El relevo de 121 días comenzó en el centro de entrenamiento de fútbol J-Village, cerca de la central nuclear de Fukushima Daiichi, donde ocurrió el desastre nuclear de Fukushima hace 10 años.
Las integrantes del equipo de fútbol femenino de Japón de 2011, ganadoras de la Copa del Mundo ese año, comenzarán el relevo.
La llama será transportada por alrededor de 10 mil portadores en las 47 prefecturas de Japón y terminará con el encendido del pebetero en la ceremonia de apertura de los Juegos de Tokio el 23 de julio.
El relevo ha comenzado desde las instalaciones de entrenamiento J-Village, que anteriormente sirvieron de base logística para la crisis nuclear de Fukushima de 2011, y tras una ceremonia que ha contado con participantes limitados y sin público para prevenir contagios de coronavirus.

La futbolista nipona Azusa Iwashimizu ha sido la encargada de prender la antorcha a partir de la llama olímpica que permanecía preservada en un candil en Japón desde hace un año y ha comenzado el relevo recorriendo los campos de césped del J-Village acompañada de otras integrantes de las Nadeshiko, la selección que fue campeona mundial en 2011. «Me ha honrado ser la primera persona en llevar la antorcha hoy. Han pasado diez años desde que nos juntamos, hoy era una buena ocasión», ha dicho Iwashimizu a los medios tras el inicio del relevo.

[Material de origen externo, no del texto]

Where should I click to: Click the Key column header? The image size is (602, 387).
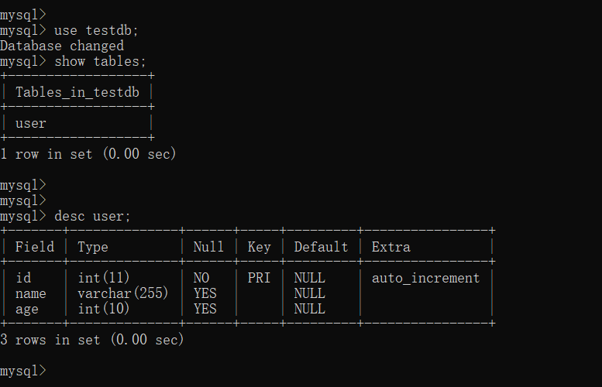(259, 248)
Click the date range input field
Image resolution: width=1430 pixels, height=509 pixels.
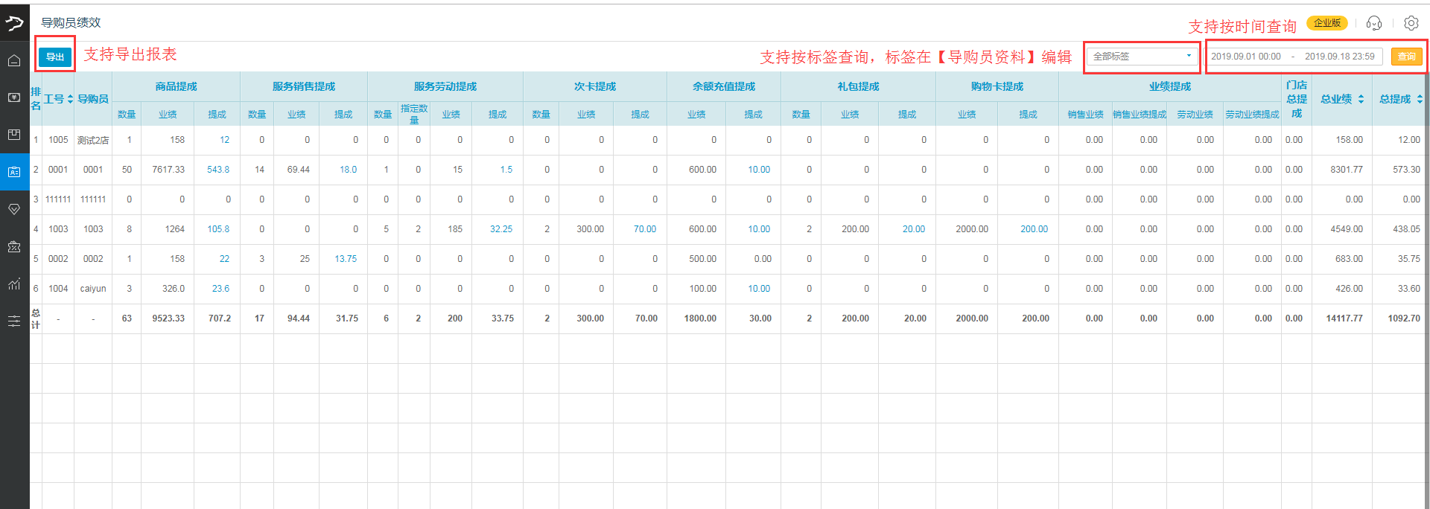[1294, 57]
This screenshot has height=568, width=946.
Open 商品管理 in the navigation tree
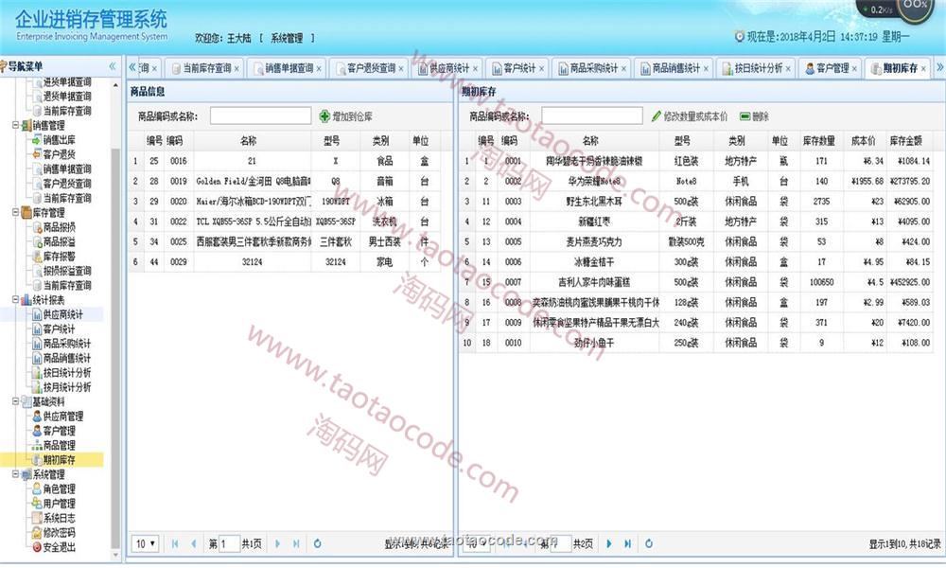[59, 445]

«La llama ha continuado ardiendo de forma serena mientras el mundo se enfrentaba a unos tiempos difíciles durante el último año», ha dicho la presidenta del comité organizador de los Juegos de Tokio, Seiko Hashimoto, durante un discurso en la ceremonia inaugural. Confía en que esta antorcha «pueda llegar a la inauguración de los Juegos llena de esperanza para todos en Japón y en el mundo, y brille en la oscuridad e ilumine el camino», ha dicho la exatleta olímpica y anterior ministra a cargo de los Juegos.